When the line containing "This screenshot has width=563, height=317." is reached, begin reproducing lines exactly and continue through the last line of the records below.

---------- Dataset records ----------

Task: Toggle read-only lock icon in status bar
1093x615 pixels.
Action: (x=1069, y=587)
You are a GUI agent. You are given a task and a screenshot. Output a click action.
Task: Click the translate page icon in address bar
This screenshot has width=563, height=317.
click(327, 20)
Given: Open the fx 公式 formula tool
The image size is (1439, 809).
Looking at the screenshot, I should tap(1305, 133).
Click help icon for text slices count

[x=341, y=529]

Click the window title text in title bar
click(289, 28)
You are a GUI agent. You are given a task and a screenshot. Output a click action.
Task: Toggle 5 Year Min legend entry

----------

* **Task response**:
This screenshot has width=563, height=317.
click(327, 20)
Given: Open the fx 公式 formula tool
The image size is (1439, 809).
Looking at the screenshot, I should tap(1305, 133).
Click help icon for text slices count

[x=341, y=529]

Click the window title text in title bar
click(289, 28)
You are a GUI agent. You are given a task and a screenshot. Output a click action.
Task: Toggle 5 Year Min legend entry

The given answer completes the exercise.